People, your customers and prospects included, trust online reviews. They’re turning to them for guidance and rating the relative merits of the brands they’re considering. Businesses with a significant number of positive reviews find it easier to convert prospects. Their reputation precedes them. 

 But maybe you’re thinking it’s better to have no reviews than risk bad ones. It’s an understandable position. After all, a few bad opinions would seem to scream much louder than no opinions at all. But the truth is that having few or no reviews can be nearly as bad as negative examples.  

 Simply put, sparse reviews says that no one is talking about you. People assume you don’t warrant a mention, negatively or positively. In the eyes of a consumer, whether B2C or B2B, no reviews mean your service is forgettable and worse — a complete unknown.  

 Consider the implications of the last statistic. 90% of people check online reviews. If they don’t find any, they won’t be able to form an opinion.
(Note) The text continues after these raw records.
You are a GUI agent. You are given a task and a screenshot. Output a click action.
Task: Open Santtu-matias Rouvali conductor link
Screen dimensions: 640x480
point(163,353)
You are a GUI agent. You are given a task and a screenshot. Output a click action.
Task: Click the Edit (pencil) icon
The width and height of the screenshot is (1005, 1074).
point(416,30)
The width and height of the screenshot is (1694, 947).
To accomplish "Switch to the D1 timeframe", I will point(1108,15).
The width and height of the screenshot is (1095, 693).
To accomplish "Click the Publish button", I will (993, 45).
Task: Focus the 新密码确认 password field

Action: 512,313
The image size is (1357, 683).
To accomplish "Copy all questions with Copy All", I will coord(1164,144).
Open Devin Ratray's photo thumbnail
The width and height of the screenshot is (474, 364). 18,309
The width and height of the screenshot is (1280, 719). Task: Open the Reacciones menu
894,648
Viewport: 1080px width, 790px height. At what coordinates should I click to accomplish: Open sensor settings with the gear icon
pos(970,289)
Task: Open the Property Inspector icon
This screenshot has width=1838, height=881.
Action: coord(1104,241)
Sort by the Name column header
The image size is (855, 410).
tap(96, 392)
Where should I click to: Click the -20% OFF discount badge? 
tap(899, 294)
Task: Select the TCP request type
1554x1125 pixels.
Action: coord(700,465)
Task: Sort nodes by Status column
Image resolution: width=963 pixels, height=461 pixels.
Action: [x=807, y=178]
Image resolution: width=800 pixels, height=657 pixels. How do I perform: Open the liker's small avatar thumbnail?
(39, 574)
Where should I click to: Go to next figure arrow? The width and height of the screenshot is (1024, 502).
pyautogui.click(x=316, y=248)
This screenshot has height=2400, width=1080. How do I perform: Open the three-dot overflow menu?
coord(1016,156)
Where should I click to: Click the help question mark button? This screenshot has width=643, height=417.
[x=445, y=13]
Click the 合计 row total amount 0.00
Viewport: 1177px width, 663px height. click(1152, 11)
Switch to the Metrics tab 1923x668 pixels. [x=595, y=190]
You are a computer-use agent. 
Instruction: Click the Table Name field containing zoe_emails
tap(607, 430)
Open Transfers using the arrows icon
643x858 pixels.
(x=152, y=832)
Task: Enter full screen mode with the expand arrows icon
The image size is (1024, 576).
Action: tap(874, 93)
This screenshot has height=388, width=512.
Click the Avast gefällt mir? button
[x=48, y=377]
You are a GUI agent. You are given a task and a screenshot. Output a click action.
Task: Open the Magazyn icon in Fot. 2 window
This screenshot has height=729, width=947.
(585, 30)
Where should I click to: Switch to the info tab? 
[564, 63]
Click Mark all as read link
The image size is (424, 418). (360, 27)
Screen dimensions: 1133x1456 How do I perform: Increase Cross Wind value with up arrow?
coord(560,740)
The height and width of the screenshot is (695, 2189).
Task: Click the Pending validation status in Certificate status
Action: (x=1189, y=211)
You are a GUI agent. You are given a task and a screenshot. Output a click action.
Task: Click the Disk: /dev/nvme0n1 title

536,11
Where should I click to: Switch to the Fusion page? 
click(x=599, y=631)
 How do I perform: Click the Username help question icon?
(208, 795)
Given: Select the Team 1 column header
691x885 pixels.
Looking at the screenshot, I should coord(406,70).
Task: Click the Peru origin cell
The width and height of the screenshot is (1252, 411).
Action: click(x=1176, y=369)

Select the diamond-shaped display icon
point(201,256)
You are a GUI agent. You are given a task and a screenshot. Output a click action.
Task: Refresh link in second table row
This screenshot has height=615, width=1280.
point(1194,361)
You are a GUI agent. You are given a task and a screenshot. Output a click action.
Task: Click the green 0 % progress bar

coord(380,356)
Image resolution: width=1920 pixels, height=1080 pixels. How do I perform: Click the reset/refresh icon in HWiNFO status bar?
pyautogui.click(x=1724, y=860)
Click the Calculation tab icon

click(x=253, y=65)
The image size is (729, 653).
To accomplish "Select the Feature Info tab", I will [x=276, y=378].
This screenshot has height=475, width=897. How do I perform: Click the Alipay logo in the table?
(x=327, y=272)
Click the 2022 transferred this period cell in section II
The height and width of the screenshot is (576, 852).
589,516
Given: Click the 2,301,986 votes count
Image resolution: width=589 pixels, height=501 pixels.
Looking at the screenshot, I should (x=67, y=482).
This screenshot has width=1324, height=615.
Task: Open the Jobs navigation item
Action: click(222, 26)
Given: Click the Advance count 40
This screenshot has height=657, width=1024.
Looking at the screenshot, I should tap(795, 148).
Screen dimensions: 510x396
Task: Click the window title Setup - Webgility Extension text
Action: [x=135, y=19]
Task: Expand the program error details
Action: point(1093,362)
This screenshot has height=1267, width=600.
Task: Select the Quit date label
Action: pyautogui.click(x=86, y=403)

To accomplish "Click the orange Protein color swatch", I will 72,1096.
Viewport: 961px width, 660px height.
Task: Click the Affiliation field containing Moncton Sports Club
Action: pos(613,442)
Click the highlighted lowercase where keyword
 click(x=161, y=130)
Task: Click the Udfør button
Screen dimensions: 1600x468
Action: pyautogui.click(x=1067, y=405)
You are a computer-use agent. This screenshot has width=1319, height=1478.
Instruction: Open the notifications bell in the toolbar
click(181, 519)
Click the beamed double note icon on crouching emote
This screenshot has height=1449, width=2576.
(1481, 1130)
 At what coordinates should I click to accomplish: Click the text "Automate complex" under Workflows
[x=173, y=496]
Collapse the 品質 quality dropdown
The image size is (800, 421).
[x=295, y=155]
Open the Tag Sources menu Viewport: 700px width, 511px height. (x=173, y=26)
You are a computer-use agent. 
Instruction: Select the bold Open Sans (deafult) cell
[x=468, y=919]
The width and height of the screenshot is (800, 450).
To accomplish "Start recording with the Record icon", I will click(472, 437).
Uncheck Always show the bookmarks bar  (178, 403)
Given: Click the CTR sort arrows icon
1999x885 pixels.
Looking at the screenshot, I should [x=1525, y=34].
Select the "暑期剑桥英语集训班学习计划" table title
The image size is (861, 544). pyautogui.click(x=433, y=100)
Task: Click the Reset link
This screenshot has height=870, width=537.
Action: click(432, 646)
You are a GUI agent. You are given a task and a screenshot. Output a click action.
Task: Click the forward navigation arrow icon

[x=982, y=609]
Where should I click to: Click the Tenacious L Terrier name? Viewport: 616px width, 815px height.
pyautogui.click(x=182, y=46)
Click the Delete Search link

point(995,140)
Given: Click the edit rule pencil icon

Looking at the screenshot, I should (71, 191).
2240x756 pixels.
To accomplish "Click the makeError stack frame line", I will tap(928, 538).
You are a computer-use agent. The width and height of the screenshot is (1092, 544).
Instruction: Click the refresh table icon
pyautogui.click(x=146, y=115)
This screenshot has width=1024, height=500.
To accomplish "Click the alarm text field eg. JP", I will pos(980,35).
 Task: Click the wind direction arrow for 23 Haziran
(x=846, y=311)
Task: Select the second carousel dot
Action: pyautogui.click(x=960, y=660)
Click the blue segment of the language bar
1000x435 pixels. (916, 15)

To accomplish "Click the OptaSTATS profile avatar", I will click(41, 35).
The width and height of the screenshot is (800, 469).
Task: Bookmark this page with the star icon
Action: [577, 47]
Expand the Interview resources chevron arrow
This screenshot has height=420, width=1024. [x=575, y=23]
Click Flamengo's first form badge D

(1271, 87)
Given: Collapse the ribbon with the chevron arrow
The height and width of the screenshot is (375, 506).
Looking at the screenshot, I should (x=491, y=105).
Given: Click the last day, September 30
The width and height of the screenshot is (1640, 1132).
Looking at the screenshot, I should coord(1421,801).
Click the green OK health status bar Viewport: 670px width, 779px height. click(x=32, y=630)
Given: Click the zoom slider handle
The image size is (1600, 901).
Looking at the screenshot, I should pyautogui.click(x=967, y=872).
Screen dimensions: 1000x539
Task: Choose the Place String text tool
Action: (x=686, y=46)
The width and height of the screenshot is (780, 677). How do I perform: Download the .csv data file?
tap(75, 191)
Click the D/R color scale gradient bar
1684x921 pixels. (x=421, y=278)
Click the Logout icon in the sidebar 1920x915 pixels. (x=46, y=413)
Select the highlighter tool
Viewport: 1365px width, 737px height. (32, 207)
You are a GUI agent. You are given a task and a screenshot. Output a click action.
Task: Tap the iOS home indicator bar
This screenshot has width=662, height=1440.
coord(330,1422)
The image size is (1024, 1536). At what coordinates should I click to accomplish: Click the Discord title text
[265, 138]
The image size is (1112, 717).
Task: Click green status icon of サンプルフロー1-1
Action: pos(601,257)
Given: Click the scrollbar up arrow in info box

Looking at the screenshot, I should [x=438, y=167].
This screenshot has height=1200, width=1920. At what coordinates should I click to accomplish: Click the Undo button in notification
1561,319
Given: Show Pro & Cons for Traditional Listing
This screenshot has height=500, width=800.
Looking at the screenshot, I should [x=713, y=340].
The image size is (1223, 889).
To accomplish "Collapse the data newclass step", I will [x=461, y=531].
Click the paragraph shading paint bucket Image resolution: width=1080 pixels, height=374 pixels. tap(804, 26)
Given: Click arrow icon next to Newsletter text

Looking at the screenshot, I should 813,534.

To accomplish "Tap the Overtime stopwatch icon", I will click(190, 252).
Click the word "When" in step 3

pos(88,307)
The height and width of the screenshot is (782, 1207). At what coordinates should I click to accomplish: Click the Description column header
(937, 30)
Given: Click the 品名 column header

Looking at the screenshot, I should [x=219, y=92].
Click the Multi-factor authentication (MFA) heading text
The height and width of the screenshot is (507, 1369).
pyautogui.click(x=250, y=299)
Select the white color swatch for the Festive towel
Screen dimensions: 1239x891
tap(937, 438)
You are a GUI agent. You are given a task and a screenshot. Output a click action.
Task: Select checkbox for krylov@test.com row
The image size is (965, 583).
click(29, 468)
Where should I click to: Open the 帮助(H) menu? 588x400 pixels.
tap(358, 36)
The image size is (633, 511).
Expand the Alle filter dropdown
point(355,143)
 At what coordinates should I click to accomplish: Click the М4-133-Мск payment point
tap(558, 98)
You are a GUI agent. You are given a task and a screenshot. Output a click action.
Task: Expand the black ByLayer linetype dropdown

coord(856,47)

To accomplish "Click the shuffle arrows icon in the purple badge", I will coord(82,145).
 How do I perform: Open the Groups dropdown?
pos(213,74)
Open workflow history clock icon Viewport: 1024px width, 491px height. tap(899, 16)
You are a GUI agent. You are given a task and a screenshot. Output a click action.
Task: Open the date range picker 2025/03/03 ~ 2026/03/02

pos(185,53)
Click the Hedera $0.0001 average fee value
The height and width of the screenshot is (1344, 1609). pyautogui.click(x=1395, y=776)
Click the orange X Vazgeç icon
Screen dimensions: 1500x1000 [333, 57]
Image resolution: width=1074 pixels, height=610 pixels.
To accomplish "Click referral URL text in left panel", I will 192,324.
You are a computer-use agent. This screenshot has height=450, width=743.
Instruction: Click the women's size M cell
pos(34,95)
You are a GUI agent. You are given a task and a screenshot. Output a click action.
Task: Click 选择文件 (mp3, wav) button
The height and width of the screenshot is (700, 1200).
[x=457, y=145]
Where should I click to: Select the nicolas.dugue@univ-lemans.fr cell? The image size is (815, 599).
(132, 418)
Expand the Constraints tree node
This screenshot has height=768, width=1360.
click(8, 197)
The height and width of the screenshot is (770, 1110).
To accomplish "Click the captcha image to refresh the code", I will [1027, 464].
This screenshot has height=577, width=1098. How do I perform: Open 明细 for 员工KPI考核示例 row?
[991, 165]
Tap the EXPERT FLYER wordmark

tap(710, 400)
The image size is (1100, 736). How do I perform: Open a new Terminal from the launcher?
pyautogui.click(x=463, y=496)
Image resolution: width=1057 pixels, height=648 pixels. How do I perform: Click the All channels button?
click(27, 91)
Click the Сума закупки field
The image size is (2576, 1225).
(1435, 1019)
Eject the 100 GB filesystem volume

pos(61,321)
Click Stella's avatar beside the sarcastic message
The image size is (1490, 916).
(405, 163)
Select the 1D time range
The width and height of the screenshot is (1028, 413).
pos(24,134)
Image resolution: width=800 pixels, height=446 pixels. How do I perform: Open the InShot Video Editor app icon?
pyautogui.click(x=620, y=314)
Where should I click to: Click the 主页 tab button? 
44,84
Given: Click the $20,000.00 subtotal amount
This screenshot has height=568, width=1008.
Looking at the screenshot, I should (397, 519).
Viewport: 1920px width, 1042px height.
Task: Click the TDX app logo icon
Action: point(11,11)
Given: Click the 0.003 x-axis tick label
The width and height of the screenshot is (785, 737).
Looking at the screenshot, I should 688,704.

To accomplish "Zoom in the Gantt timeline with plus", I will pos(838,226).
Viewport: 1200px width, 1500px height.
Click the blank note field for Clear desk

They won’t be leaning away from you, but they won’t be moving toward you either. They’ll simply pass you by, lured by competing companies and the active conversations they’ve spawned online. 

 Of course, you’ll want to avoid negative reviews. A few profoundly bad ones can sink your brand. But this points to the importance of good customer service. If you’re communicating effectively with your customers, you’ll head off most issues before they fester into bad reviews. These complaints can be dealt with if you respond quickly and work to improve the customer’s problems. 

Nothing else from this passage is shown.